One of NZ’s biggest retailers The Warehouse Group (TWG) employs over 12,000 diverse people across brands including The Warehouse, Warehouse Stationery, Torpedo 7 and Noel Leeming. We talk to some of their rainbow team members about the importance of feeling included and celebrated in their workplace.
Learning Designer Ruscoe Bustenera–Kirby has no hesitation when asked why the Warehouse Group is the right workplace for him. “Simple,” he tells us. “I’m accepted and celebrated. I feel safe. I have been bullied before in a workplace and that never happened to me here.”
Ruscoe incorporates his creative skills into both his Learning Designer role and as a fashion designer out of work.
“It’s quite awesome that I can continue to learn and improve my skills in both roles and apply them to both as well. My role at TWG gives me structure and systems. It makes me more effective in listening and feedback, which are also essentials in building my fashion brand.
“I love that my colleagues and my managers are fully on-board with my aspirations in life. They never see that as a hindrance to my role and responsibilities at TWG. They even came and supported my first fashion show at fashion week last year. I love that they celebrate me!” He explains.
American-born Chief Marketing Officer Jonathan Waecker visited NZ for the first time three years ago with his husband, and the two made it their mission to move their lives here.
Coming to work for TWG, he says his most satisfying challenge has been working on a company goal of becoming carbon neutral and seeing it come to fruition.
“It’s always monumental when NZ gets to lead the world forward, so being one of the first three companies in the world to go 100% carbon neutral is a truly great feeling.”
Jonathon has a passion for progress in all forms and believes one of the most pressing issues the rainbow community face is ensuring no one is left behind.

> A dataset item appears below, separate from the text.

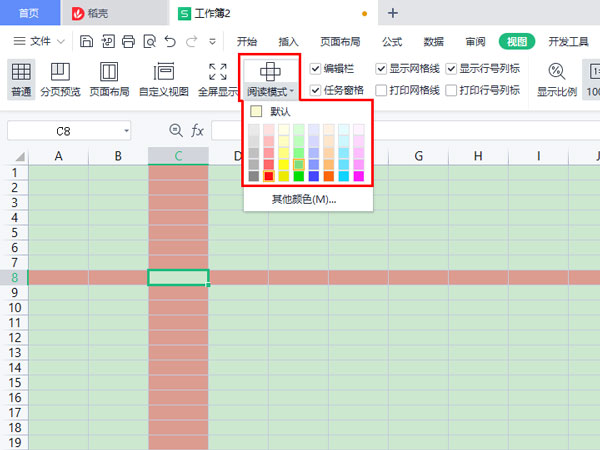Open the Name Box dropdown arrow
Screen dimensions: 600x450
coord(127,130)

“We have to make sure the tent of progress doesn’t stop with those lucky enough to get in first, as progress hasn’t touched all parts of the rainbow community equally; at least not yet.”
His thoughts are echoed by TWG’s Head of Content Marketing, Cassie Roma who believes now is the time we must strive to come together. “I think a lot of our community are getting lost in conversations that are divisive, hurtful, and unkind.” She tells us.
Her solution: “My biggest dream heading into 2020 would be for people to log off Facebook and digital forums where keyboard warriors try to tear others down, and instead look to our similarities for a starting point for healing. We all have individual, worthy, nuanced stories that matter. The easiest road to healing is to simply listen – we have two ears and one mouth. Using each in proportion is magic.”
Jonathon agrees; believing that workplaces can lead this healing and unite colleagues by ensuring everyone feels heard.
“A good start is to ensure that our organisations are filled with open conversations and constant invitations to help us all move the dialogue forward. Just a few steps by a few allies and organisations can make a seismic difference and lead the way for us all.” He tells us.
It’s conversations like these that lead to TWG’s Gender Transition policy, which provides an additional 10 days paid leave (on top of other leave types) as practical support for team members considering or undergoing a gender transition. The policy is supported by an accompanying manager guide that helps leaders to understand and provide support and encouragement to their transgender colleagues.
“It’s absolutely crucial that we represent the diversity of our customers and our communities. We can only be successful if we tap into the strengths that come from having passionate team members who bring diverse points of view and their whole selves to work each and every day,” Jonathon says.